What to work on = Give the records again word for word. Leave every picture out.

_ _ _

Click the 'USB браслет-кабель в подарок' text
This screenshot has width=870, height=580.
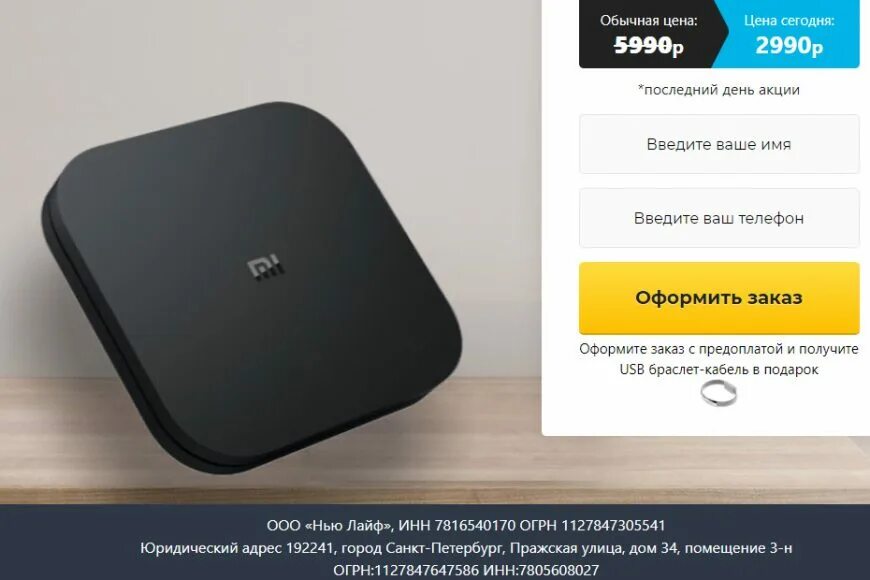(x=719, y=370)
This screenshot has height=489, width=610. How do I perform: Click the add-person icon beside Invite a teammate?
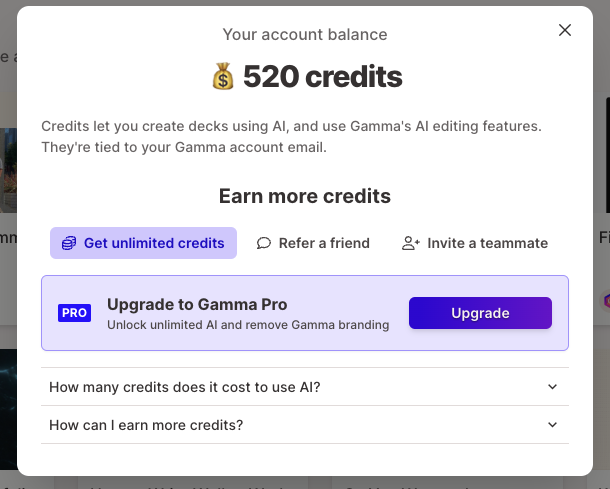410,243
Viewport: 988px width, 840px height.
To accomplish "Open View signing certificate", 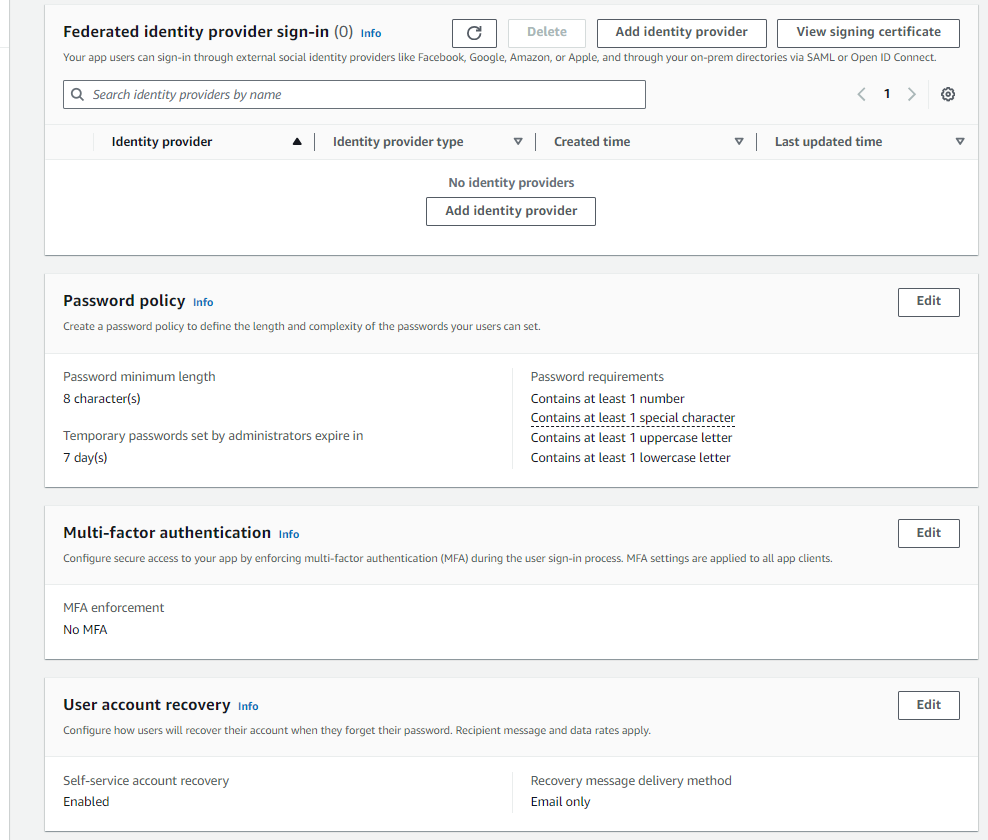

_ _ _

Exercise solution =
Click the 'USB браслет-кабель в подарок' text
This screenshot has width=870, height=580.
(x=719, y=370)
This screenshot has height=489, width=610. How do I perform: Click the add-person icon beside Invite a teammate?
410,243
Viewport: 988px width, 840px height.
To accomplish "Open View signing certificate", 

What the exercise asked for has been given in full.